***** Information supplied *****

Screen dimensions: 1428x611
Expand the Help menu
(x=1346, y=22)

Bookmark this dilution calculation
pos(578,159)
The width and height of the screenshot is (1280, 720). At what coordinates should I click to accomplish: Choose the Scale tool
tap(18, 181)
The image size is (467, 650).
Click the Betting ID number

*****
***** Information supplied *****

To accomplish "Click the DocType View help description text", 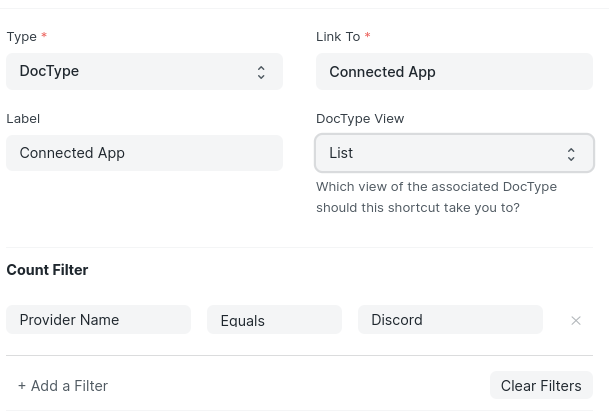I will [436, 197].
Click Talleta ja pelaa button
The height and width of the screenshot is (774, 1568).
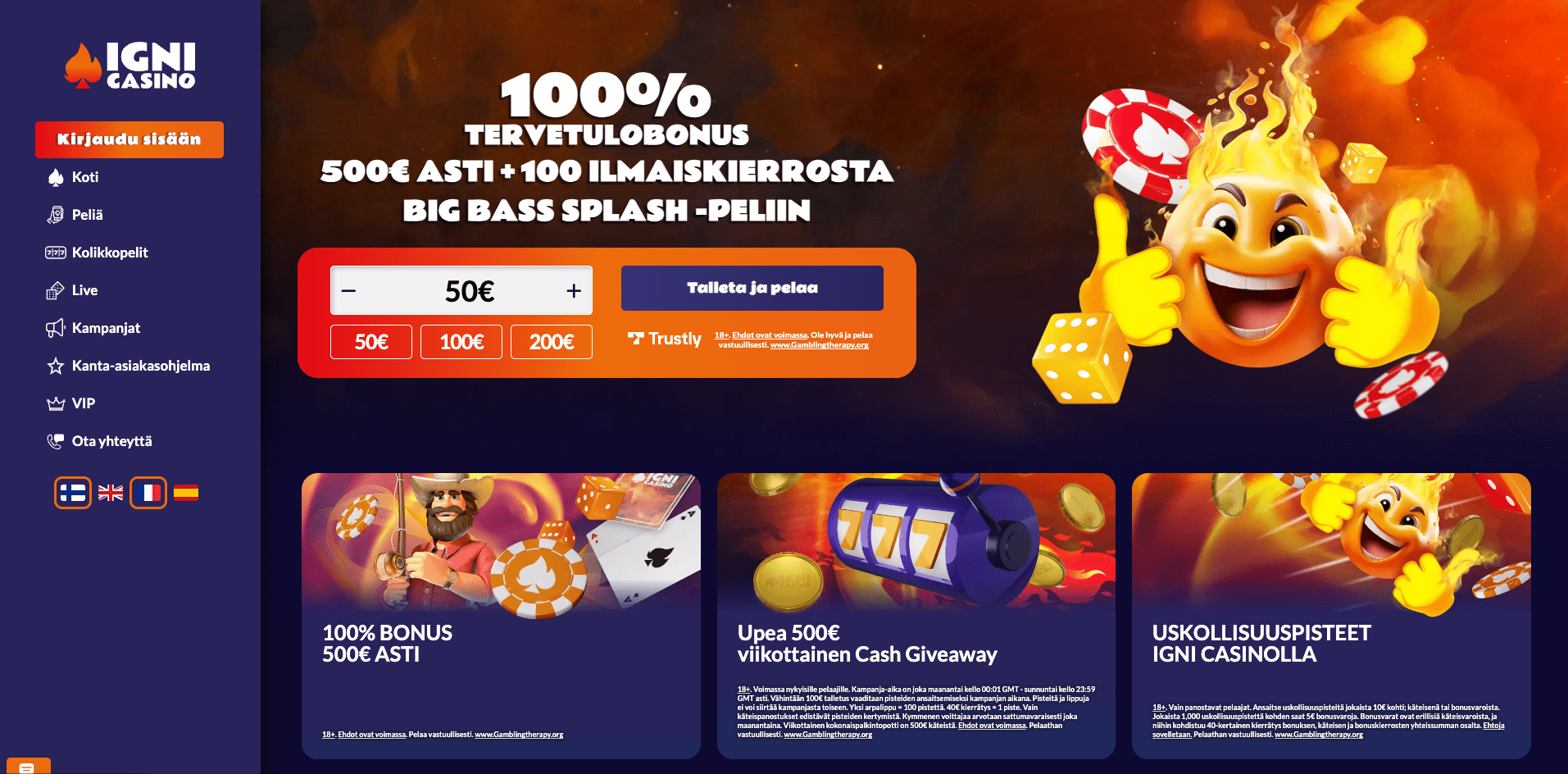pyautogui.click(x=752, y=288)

*****
***** Information supplied *****

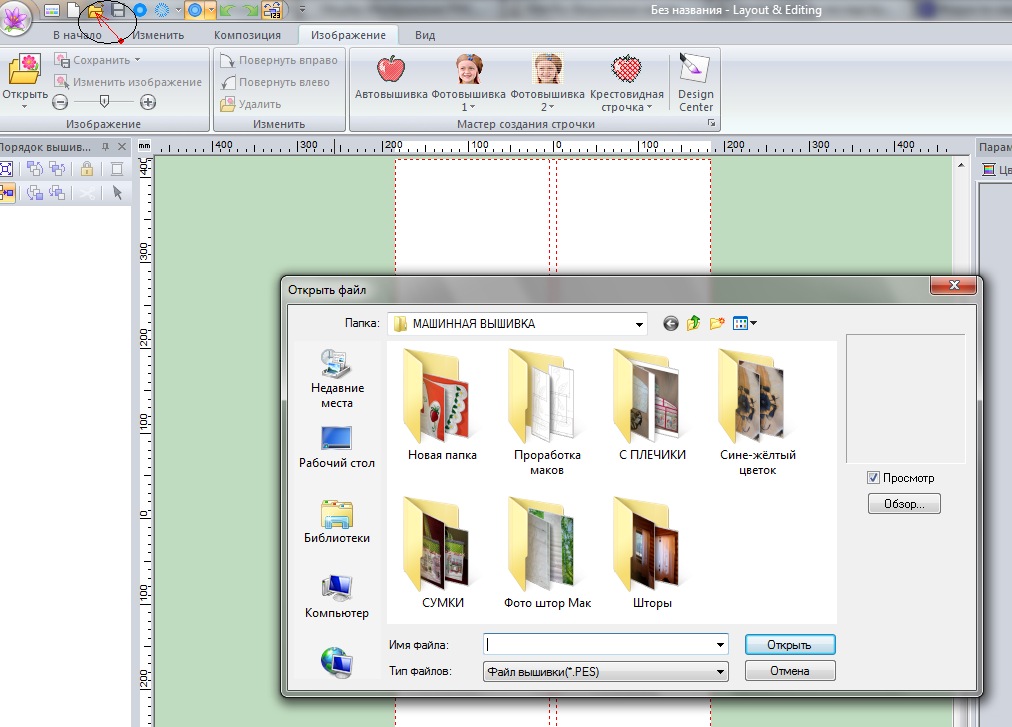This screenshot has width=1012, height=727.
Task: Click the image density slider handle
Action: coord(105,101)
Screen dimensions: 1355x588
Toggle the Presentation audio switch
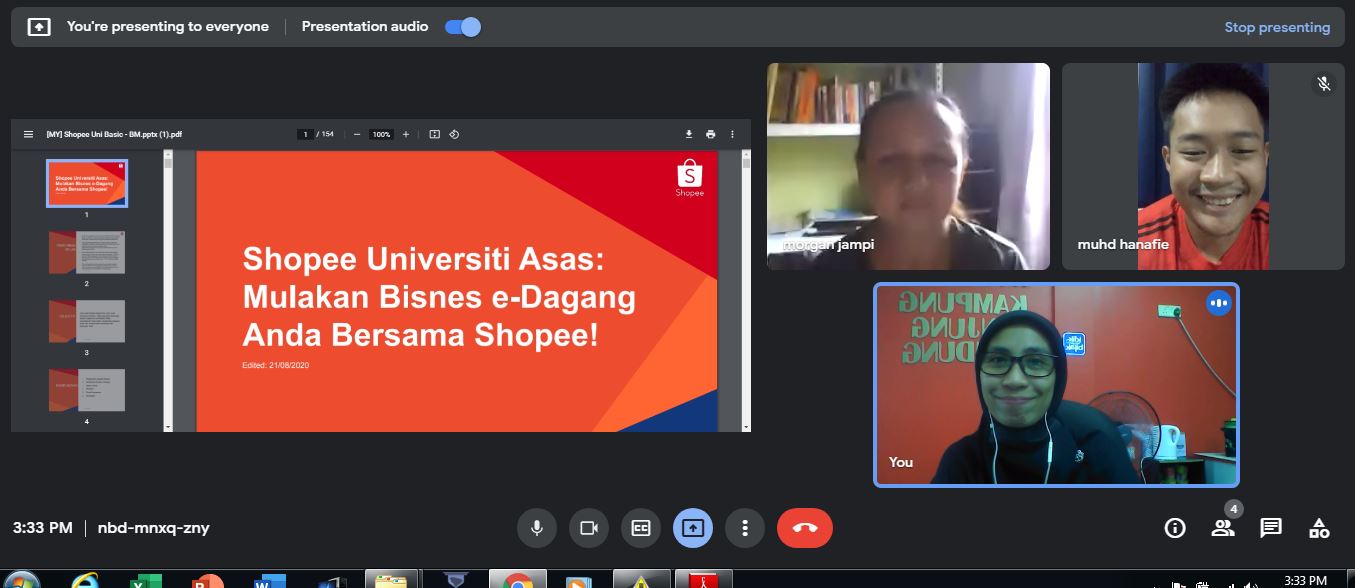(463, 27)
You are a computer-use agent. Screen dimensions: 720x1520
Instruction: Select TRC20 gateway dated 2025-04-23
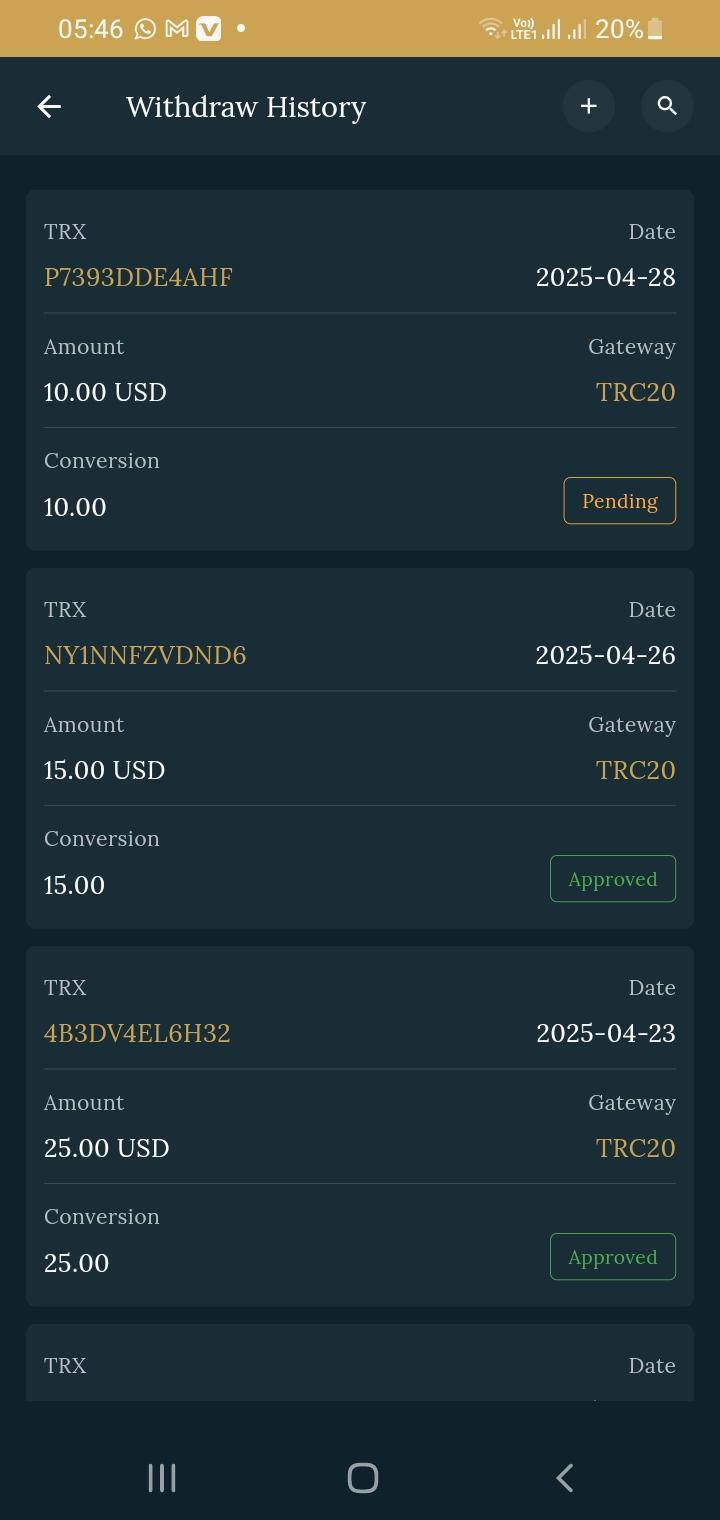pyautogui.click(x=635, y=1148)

*****

▶ **Goal of the exercise**
Taking the entries above, write out exactly the lines starting with the line containing "Expand the Help menu" and going on through the line containing "Click the Betting ID number", both included, and nothing else.

▶ **Answer section**
Expand the Help menu
(x=1346, y=22)

Bookmark this dilution calculation
pos(578,159)
The width and height of the screenshot is (1280, 720). At what coordinates should I click to accomplish: Choose the Scale tool
tap(18, 181)
The image size is (467, 650).
Click the Betting ID number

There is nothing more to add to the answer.